Table 3 Comparative performance of the base predictive model* for end-stage renal disease by comorbid subgroup among 28,779 patients with moderate or severe chronic kidney disease from the healthcare safety net
Fig. 2

Performance of the base model* for predicting progression of CKD to ESRD in different clinical conditions. The estimated proportion of ESRD events captured (PCF) among a given proportion of subjects at highest estimated risk of ESRD (PNF) for a model* incorporating age, race, sex, eGFR and dipstick proteinuria at 1, 3, 5 and 7-year time frames among persons with hypertension, chronic viral disease, diabetes mellitus and severe CKD


Surveillance of “real-world” care delivery to vulnerable groups is challenging because kidney disease metrics are not routinely measured or reported by federally qualified health centers nor are they part of reporting requirements for health plans [33, 34]. Thus, underserved or vulnerable patients with non-dialysis dependent CKD remain invisible to much of the healthcare system unless and until they reach ESRD (at which time most become eligible for Medicare). In this diverse cohort of persons with CKD, we observed that risk predictive models using common data from the EHR can accurately discriminated between most persons who did and did not progress to ESRD for time frames up to 7 years.
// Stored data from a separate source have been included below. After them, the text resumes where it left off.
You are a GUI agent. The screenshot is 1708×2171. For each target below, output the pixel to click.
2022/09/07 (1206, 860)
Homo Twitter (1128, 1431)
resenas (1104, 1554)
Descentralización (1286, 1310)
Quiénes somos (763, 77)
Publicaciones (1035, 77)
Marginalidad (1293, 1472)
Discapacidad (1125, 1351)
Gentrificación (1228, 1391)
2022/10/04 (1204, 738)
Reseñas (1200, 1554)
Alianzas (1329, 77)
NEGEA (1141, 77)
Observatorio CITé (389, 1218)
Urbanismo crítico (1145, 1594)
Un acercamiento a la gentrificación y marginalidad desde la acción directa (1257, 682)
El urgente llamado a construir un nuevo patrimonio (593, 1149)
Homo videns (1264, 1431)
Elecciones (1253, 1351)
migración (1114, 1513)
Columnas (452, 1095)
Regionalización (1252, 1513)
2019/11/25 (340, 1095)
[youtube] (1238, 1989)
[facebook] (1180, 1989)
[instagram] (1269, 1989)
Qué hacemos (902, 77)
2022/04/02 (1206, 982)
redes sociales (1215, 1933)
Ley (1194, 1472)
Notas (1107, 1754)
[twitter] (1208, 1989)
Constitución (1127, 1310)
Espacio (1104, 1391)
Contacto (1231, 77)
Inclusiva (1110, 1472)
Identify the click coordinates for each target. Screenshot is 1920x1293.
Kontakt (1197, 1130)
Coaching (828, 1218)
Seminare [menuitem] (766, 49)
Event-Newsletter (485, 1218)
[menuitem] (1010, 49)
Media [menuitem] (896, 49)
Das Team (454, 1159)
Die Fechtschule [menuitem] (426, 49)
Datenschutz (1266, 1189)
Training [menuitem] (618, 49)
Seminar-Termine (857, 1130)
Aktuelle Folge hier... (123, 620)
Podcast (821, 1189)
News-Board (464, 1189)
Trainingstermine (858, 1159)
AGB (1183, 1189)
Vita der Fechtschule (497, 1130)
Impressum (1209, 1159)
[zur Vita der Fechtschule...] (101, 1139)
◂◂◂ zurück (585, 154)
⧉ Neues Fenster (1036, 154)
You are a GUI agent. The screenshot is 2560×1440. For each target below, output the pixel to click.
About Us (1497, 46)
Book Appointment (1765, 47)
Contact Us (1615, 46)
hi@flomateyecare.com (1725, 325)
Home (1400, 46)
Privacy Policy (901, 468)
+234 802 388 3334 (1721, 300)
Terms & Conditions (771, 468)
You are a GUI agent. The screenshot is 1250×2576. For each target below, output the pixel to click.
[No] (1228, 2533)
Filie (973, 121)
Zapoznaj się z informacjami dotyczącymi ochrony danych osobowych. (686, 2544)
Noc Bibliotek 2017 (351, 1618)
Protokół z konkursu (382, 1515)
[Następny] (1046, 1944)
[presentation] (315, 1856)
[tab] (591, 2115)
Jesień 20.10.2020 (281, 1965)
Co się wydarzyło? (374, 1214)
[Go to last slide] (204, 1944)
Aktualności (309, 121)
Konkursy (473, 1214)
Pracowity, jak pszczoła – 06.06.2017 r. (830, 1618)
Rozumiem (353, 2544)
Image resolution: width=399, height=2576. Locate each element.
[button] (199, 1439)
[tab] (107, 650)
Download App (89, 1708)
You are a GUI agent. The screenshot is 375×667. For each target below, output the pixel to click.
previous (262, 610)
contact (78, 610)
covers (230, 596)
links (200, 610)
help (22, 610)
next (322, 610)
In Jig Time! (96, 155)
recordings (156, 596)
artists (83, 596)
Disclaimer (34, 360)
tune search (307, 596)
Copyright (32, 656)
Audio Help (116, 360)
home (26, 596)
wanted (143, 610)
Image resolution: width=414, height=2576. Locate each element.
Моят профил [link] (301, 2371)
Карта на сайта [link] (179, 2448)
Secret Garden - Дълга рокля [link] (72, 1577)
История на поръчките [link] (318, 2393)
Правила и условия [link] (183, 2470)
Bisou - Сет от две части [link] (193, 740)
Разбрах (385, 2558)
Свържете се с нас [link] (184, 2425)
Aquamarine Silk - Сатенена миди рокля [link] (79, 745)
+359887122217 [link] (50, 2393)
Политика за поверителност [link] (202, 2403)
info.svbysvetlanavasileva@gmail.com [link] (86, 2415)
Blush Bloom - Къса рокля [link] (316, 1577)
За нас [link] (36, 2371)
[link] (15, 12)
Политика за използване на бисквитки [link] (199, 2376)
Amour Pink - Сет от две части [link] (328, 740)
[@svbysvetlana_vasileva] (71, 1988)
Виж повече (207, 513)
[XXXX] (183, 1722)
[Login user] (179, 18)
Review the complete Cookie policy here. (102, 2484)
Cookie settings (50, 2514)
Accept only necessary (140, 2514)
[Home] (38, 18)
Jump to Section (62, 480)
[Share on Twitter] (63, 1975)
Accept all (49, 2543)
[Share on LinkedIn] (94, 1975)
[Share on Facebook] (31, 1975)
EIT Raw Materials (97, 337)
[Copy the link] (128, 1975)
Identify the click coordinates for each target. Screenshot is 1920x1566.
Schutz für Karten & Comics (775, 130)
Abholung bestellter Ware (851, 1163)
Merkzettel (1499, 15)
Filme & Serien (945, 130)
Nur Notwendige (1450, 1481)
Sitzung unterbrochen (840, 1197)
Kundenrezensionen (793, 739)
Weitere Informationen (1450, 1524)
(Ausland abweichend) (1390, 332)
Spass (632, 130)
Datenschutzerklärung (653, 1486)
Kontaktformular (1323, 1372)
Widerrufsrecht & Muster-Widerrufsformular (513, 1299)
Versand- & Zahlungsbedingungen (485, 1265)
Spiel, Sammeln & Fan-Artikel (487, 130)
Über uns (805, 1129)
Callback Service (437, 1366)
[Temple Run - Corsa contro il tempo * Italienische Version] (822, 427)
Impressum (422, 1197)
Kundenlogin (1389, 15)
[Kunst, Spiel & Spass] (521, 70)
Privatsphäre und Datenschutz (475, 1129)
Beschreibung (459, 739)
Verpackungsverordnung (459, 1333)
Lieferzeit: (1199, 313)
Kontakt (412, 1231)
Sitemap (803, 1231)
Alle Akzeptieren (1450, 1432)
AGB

However, the performance of these risk models varied when applied to specific conditions frequently targeted for Chronic Disease Management. Model performance was highest in the hypertension subgroup, intermediate in chronic viral disease and diabetes mellitus subgroups, and lowest in the subgroup with severe CKD (eGFR < 30 ml/min/1.73 m2). Our study findings may help health organizations and their clinical practices to optimize care assessment by estimating the scope and potential needs of patients with CKD who are at highest risk for disease progression, disability and ESRD-related costs.

Health researchers frequently assess risk at the individual level using epidemiological studies or by examining patient-level interventions in randomized clinical trials [2426]. Tangri et al. evaluated the performance of several risk predictive models based on data extracted from the EHR of 2 CKD cohorts in Canada using traditional discriminatory criteria (C-statistic/AUC and integrated discrimination improvement). They observed that most ESRD risk predictive models performed well in patients with moderate or severe CKD who were referred for nephrology evaluation [24]. Complementary studies in large study cohorts have yielded additional risk predictive models for ESRD which are intended for use by clinicians to estimate individual patient- rather than population-level risk [25, 26]. Using criteria (proportion of cases followed and proportion needed to follow) designed to inform population-level disease assessment, we recently observed that a model incorporating age, race, sex, eGFR and dipstick proteinuria adequately predicted progression to ESRD among vulnerable persons with moderate or severe CKD who were identified through systematic review of the EHR [18]. Our current study findings extend and leverage our prior work, by placing the proportion of cases followed (PCF) and proportion of the population needed to be followed (PNF) more squarely in the context of how clinical care is actually delivered for this patient population. Collectively, our observations suggest that readily available data from the EHR might be efficiently used in earlier stages of CKD to further inform care assessment and planning for organizations or practices based on clinical conditions commonly targeted by disease management programs. For example, our methods could be applied to hypertension clinic to estimate the potential feasibility or effectiveness of an intervention or program targeting of patients in the highest decile or quintile of ESRD risk (e.g., for additional interventions or pragmatic studies, etc.). The resources needed to follow a targeted group of high-risk patients from such disease-based program could be markedly lower than required for risk-stratifying an entire health system. Because CKD represents a heterogeneous array of underlying disease states, this disease- or risk factor-based approach could theoretically leverage existing programmatic resources and infrastructure as an alternative to lumping all high-risk CKD patients into a single category.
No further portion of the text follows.